Conclusion : “Il faut une politique de justice (…) la police doit respecter les hommes, les femmes, toutes les couleurs de peau…”

En termes clairs cet exercice de démagogie ordinaire signifie que désormais la tactique des islamistes mise sur l’arrivée au pouvoir du gouvernement qui accélérera le plus le dépérissement de l’autorité de l’État et des fonctions régaliennes de police et de justice, tout en renforçant les redistributions financières qui entretiennent l’économie parallèle.
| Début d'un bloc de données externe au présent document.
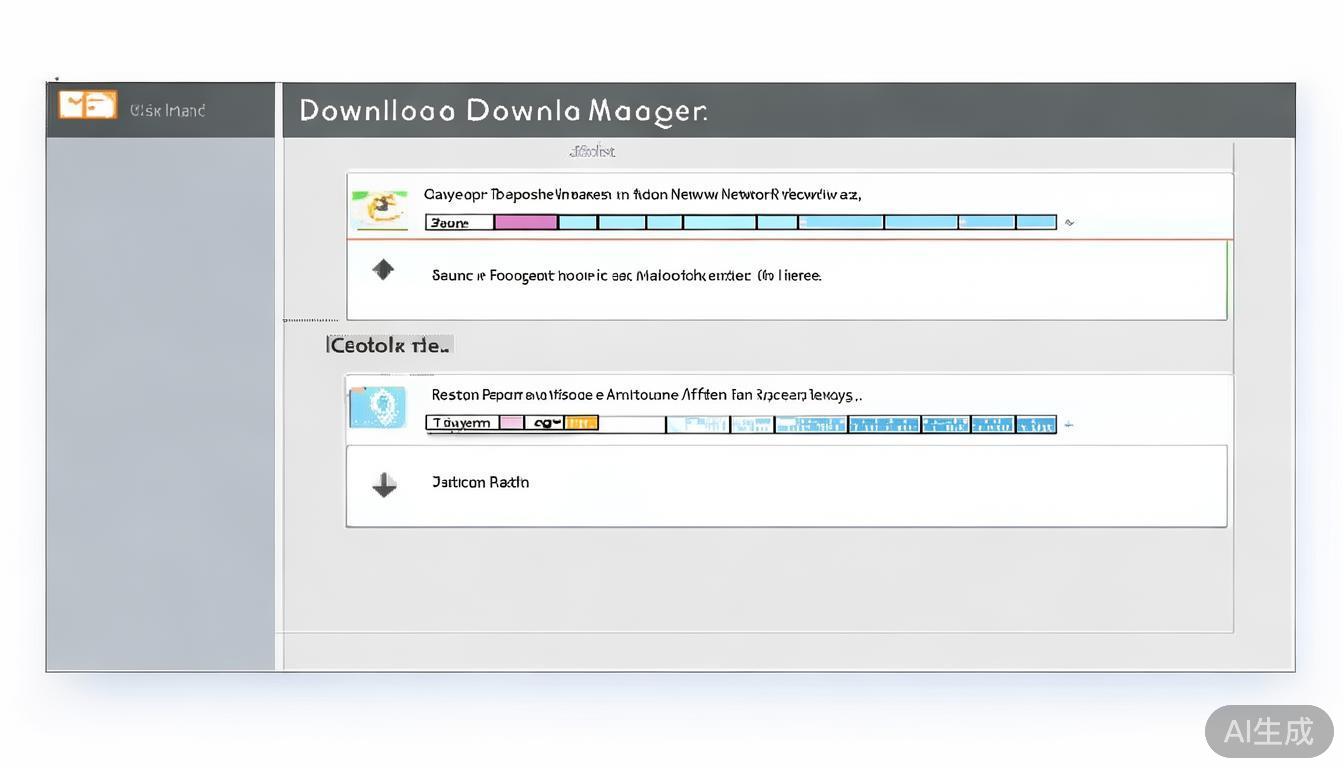1344x768 pixels.
Task: Click small icon right of first progress bar
Action: pos(1069,223)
L’extraterritorialité des zones de non-droit se verra ainsi renforcée par le quadrillage de l’islamisme associé à celui des narcotrafiquants au sein des quartiers.

Pour les gens de l’UOIF au moins, le choix ne laisse guère de place à l’ambiguïté.

Apostilles

  1. La salle peut en accueillir au maximum 45 000.
  2. Comme dans les traductions françaises du Coran ceux-ci sont désignés sous l’appellation de “croyants”
  3. Qui désormais détiennent la présidence en la personne de Mohammed Moussaoui.
  4. Lors de l’émission “100 Minutes pour convaincre” sur France 2 du 20 novembre 2003.